Start of Block
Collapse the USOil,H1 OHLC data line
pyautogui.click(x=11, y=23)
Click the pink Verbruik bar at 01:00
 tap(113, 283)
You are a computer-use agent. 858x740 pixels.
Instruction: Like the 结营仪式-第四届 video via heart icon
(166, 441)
End of Block
Start of Block
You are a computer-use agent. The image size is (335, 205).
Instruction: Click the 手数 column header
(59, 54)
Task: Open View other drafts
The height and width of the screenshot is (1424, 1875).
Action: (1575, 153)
End of Block
Your answer is a single number: the count of lines in the records holding the string "agent".

#### Answer to the exercise:
2